▶ Task to carry out:
From the first record to the last, write each one out again exactly.

▶ Data extract:
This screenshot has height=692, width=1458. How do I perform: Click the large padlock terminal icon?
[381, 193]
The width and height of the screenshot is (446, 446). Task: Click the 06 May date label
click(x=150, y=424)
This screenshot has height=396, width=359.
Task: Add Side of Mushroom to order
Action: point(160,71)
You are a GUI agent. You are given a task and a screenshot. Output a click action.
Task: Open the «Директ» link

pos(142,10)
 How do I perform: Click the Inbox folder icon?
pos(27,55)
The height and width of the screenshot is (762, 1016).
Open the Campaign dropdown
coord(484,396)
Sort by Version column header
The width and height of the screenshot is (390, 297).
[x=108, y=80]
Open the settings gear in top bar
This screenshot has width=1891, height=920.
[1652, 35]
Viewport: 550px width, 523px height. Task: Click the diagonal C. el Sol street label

▶ Exercise solution:
This screenshot has height=692, width=1458. How do I perform: Click the large padlock terminal icon?
[381, 193]
The width and height of the screenshot is (446, 446). Task: Click the 06 May date label
click(x=150, y=424)
This screenshot has height=396, width=359.
Task: Add Side of Mushroom to order
Action: point(160,71)
You are a GUI agent. You are given a task and a screenshot. Output a click action.
Task: Open the «Директ» link

pos(142,10)
 How do I perform: Click the Inbox folder icon?
pos(27,55)
The height and width of the screenshot is (762, 1016).
Open the Campaign dropdown
coord(484,396)
Sort by Version column header
The width and height of the screenshot is (390, 297).
[x=108, y=80]
Open the settings gear in top bar
This screenshot has width=1891, height=920.
[1652, 35]
Viewport: 550px width, 523px height. Task: Click the diagonal C. el Sol street label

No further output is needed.